The other alternative is that we pay more for food. In 2010 the average UK household devoted about 9% of its expenditure on food, down from 16% in 1984. Obviously that money is going elsewhere in the economy; some families spend more on their Sky subscription than they do on meat or its vegetarian substitutes. Remember this is whilst we were in the EU which was supposed to be guaranteeing the future of agriculture.
So what will happen when we leave the EU? If we continue down the ‘feed the public cheap crap’ policy so they have plenty of money to spend on phone contracts and streaming TV content, then we’ll see agriculture in this country fall into fewer and fewer hands. Companies will be big enough to spread the fixed costs and with the lobbying power to ensure that ministers are ‘on side’.

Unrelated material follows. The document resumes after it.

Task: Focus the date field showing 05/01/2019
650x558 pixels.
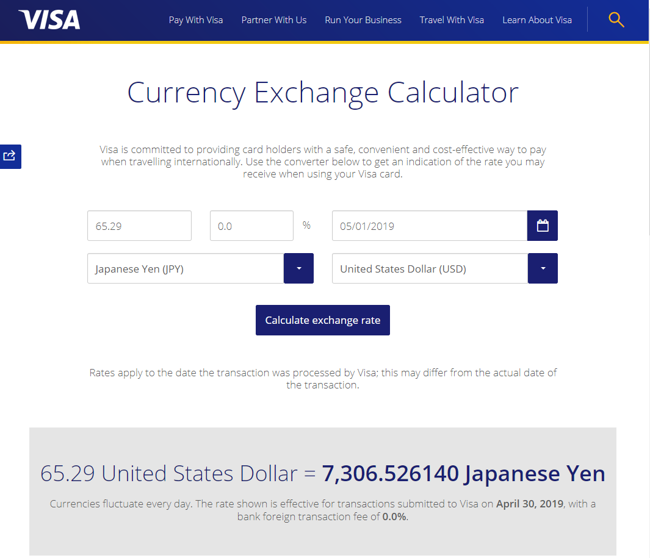Action: tap(430, 226)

They’re also the only ones who can afford the levels of investment now necessary. A decent dairy set-up now costs several million pounds and even at low interest rates, it’s difficult to put together a way of paying this off without having other businesses contributing to cash flow.
So where are we now? Basically we have a subsidy system which means that farmers can continue to provide supermarkets with produce at below the cost of production. Is the UK government willing and/or able to change this system? The last thing the government needs in our current situation is rapid food price inflation, it could destabilise a lot of things.
The idea that cheap food will flood in is somewhat idealised. Whilst countries outside the EU do have lower costs of production (some due to climate and geography, some due to the lower burden of regulation) it is naive to assume that they will sell into the UK at that low price. They’ll sell at the highest price they can get, because they want the margins. So they’ll sell just slightly cheaper than the UK product. There aren’t great surpluses to bring the price crashing down. Indeed if the Brazilians find the UK beef market price too low, they’ll just switch to selling it to Asia.
And underlying all this is that the world’s population is growing and yields aren’t keeping up with them. The rest of the world is switching technologies, and moving over to GM amongst other things. At some point in the future the EU will allow GM if only because its population can no longer afford to eat non-GM food. All in all food security is becoming more, not less important.